Remember: if your name is the only one on the invitation and there is no ‘+1’ added, you are the only one for whom you can reply.
To apparently add insult to injury, when Mr. Engber’s brother was getting married, the happy couple again failed to ask Mr. Engber to invite a guest along to the occasion.
Now this time he does not mention a steady girlfriend, so I can only guess that somewhere along the line they broke up… or else he thought he might want to bring someone else.
He continues to feel put upon that he isn’t invited at other weddings to add a guest of his own and to assume the entire reason is that people don’t want to pay for his guest. He complains that the modern bride is merely a “number-crunching technocrat” hellbent on sucking all the fun out of the experience by inviting mere friends and family members rather than his scintillating random guest.
Even the strictest admissions criteria allow for spouses and fiances, which means your party will be overrun by grumbling tagalongs whether you like it or not. These are the guests who spend the whole reception at the bar, checking sports scores on their BlackBerry.
Right. Because nobody you know would ever actually marry (or become engaged to) a fun person who can dance or have a good time without getting wasted.
Considerations such as limited space, a preference for actually being able to recognize everyone at your own party, or seriously wanting a small, intimate gathering are utterly ignored.
As to the cost, here’s what he has to say:
Sure, these extra guests may set you back a few hundred dollars, or maybe a few thousand. But I submit that +1s are a bargain at twice the cost.
Thanks, Mr. Engber, for reminding me how many extra thousands of dollars it won’t hurt me to spend on a single day.
Okay. So he’s disgruntled because sometimes he can’t bring a date. I get it. And I’m sorry he assumes that just because he can’t bring his own guest that clearly nobody could possibly be interesting or pleasant enough for him to bother talking to at a party.
Annoying, but ignorable.
The really appalling suggestion comes in his follow up article:
Here’s an alternative: Sell tickets to your wedding. Instead of asking guests to show up at your event with a check in an envelope, tell them to reserve spots ahead of time. Make it clear to everyone that your total box-office revenue will equal the cost of the wedding, plus a small honeymoon stipend. Then offer tiered pricing: Close relatives can purchase $250 tickets, with front-row ceremony seating, a spot at the head table at the reception, and a first dance. Established friends and second-order relatives might snap up $150 tickets, good for an unobstructed view and unlimited drinks. And your boho buddies can pick up standing-room twofers for $100.
Is this a joke, Mr. Engber? Because if so, I’m not laughing.
A wedding is not a fund raising event. The guest list is supposed to be composed of people the bride and groom love who love them back.
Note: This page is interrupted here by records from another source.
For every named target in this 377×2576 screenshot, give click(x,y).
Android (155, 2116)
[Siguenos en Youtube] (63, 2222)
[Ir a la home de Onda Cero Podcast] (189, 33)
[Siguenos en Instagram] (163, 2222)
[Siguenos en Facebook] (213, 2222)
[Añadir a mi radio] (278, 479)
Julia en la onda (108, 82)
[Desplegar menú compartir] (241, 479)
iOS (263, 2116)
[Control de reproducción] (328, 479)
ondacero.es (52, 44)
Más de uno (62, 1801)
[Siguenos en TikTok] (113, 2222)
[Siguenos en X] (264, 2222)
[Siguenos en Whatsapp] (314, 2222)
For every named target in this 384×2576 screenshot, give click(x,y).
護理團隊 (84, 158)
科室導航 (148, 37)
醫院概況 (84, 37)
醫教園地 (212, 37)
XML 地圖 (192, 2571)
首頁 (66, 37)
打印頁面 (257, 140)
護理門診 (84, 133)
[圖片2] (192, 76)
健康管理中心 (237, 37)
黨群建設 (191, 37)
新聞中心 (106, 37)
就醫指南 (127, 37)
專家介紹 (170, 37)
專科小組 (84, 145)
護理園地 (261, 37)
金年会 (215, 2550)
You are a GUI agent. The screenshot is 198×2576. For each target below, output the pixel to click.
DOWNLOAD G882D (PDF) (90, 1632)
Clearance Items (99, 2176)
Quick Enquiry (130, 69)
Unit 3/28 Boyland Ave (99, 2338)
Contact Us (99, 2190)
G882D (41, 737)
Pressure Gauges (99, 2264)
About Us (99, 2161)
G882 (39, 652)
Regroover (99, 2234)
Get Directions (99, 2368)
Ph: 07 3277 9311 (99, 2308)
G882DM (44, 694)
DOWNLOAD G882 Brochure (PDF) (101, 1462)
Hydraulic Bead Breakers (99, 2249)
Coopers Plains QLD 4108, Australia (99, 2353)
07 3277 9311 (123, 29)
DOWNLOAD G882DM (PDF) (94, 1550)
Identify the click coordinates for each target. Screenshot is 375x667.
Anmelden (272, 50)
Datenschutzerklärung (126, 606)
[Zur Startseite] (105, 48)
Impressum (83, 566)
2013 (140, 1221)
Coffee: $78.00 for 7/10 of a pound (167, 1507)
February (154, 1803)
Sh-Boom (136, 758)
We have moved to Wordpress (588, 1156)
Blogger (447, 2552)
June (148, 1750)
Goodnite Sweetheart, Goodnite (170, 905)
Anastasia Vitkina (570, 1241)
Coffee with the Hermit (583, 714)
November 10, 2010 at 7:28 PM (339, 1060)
Wedding gifts are an optional thing, not a way of paying for an event you can’t really afford to give. Extra guests, in addition to being a further burden on the budget, cannot be guaranteed to add to the festivities and are not emotionally connected to the event. In general, few people really love going to weddings of people they’ve never met and have no plans to meet again.
Here’s the lowdown. When inviting unmarried guests, you do need to invite any fiance(e)s or live-ins. It’s in good taste to invite longtime/serious romantic partners. These people should get their own invitations. If you wish to give your guests the option to have a dinner partner, you should find out who that might be and issue an invitation to that person directly. If you do decide to ask friends or family members to invite a ‘+1’ that is your decision, but you are not required to do so by any social contract.
And really, if Mr. Engber thinks my party will be boring and painful because he is not allowed to bring a person of his own choosing along, then I’ll do him the favor of not inviting him.
After all, my friends think I’m more than enough reason to come to my party.
But I think the final word has to go to reader V A who wrote:
I read this article and the previous one that kicked off the whole discussion, and the impression I get is that the author doesn’t really care about starting a conversation on the social mores of wedding guest lists. He just has an axe to grind.
Dude, I’m sorry your brother didn’t let you bring a date. But maybe it’s time to move on.
I couldn’t have said it better myself.